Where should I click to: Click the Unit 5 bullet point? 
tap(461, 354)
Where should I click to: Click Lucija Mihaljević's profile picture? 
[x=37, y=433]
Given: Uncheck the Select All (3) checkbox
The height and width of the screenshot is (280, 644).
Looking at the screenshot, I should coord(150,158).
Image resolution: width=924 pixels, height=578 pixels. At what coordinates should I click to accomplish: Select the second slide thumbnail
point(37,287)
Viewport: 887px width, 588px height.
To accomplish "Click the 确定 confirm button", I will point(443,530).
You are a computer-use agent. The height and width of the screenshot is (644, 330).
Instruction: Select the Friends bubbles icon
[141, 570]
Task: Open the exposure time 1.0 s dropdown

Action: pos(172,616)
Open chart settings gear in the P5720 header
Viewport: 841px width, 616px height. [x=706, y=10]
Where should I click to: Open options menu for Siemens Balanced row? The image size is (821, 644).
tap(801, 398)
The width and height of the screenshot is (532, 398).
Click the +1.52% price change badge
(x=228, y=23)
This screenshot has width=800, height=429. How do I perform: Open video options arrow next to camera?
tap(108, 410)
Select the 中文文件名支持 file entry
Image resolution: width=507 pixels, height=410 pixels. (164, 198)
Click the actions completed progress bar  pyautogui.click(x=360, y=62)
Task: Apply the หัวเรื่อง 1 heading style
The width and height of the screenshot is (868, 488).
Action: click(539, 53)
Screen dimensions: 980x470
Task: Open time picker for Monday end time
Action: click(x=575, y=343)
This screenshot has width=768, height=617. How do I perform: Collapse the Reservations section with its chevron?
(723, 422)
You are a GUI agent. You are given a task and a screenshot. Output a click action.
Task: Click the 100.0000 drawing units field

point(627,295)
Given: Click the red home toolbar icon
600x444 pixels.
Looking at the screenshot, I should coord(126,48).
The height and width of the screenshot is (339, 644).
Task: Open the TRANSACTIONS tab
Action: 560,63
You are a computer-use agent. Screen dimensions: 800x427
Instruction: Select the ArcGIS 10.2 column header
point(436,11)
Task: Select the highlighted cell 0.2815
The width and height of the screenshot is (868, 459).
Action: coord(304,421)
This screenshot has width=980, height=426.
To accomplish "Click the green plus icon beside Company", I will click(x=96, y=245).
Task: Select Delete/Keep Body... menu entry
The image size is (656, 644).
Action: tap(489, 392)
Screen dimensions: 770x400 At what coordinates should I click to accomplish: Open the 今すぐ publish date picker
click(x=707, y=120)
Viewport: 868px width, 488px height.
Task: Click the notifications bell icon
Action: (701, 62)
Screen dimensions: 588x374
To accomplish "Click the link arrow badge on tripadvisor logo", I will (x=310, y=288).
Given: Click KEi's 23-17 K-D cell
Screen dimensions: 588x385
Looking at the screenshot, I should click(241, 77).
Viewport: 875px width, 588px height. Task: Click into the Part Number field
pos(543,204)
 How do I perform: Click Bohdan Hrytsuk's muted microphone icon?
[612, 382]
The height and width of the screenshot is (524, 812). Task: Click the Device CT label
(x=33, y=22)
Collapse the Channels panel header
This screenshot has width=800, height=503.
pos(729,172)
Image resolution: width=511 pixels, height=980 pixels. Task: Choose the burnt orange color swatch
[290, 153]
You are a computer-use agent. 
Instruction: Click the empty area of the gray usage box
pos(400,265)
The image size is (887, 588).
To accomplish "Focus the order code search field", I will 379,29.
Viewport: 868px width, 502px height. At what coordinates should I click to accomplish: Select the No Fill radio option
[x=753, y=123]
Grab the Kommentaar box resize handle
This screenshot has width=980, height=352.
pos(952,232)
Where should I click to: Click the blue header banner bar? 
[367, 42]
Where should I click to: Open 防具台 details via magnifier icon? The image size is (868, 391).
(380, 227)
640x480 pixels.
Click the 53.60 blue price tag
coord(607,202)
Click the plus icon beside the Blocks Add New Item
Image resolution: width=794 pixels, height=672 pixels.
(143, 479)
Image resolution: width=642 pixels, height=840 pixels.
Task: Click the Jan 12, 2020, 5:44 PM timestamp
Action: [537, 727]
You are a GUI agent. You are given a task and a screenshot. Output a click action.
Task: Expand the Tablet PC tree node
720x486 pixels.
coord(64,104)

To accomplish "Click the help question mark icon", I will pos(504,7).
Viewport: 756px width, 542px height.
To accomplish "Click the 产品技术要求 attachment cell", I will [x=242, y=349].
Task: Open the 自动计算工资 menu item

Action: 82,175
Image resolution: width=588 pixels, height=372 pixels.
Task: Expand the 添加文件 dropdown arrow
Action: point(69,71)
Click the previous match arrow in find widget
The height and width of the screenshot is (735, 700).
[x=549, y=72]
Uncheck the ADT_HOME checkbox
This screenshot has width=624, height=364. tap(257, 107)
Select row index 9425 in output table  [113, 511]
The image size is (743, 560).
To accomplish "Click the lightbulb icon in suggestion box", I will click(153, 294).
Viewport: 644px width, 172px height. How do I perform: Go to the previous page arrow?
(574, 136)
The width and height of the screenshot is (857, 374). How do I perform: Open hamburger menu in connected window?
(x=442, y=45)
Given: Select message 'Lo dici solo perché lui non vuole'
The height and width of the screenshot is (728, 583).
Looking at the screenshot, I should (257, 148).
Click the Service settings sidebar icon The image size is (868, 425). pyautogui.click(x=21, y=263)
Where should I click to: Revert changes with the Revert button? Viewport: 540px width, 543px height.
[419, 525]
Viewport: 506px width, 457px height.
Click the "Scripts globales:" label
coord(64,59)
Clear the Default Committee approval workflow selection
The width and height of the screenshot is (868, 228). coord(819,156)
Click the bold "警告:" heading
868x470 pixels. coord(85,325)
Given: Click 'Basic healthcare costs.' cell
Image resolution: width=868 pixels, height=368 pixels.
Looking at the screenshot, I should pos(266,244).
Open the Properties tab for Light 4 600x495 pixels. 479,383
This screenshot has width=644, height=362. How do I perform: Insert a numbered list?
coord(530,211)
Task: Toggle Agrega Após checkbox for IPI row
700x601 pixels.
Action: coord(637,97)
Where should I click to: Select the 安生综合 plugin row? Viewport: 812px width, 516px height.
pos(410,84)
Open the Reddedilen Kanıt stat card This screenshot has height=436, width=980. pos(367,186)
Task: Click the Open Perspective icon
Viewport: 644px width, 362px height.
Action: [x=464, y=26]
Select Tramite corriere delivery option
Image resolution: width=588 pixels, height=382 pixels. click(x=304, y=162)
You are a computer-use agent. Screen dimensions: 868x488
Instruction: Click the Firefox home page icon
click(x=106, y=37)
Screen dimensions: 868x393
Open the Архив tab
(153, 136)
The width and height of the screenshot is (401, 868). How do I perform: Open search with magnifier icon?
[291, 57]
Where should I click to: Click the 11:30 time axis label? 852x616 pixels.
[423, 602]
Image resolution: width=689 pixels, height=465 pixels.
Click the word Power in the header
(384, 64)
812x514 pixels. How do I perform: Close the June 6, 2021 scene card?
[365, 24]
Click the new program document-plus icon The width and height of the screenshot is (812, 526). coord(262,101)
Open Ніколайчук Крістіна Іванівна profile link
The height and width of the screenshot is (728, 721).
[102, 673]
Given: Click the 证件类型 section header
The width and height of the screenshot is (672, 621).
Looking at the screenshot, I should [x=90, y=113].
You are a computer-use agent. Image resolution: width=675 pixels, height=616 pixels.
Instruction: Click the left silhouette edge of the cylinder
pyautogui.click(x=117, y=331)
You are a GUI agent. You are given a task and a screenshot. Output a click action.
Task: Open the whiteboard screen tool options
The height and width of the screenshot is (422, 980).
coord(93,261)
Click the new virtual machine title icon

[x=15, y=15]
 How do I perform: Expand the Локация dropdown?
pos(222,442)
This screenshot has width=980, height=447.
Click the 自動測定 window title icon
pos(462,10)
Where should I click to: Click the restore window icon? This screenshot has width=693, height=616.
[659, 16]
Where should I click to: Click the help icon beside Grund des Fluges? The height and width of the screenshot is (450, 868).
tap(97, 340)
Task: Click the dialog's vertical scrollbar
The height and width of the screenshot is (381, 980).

------------------------

» **WHAT IS NEEDED**
Answer with the count alone: how many lines in the data above have "cell" in them?

» **COMPLETED TASK**
4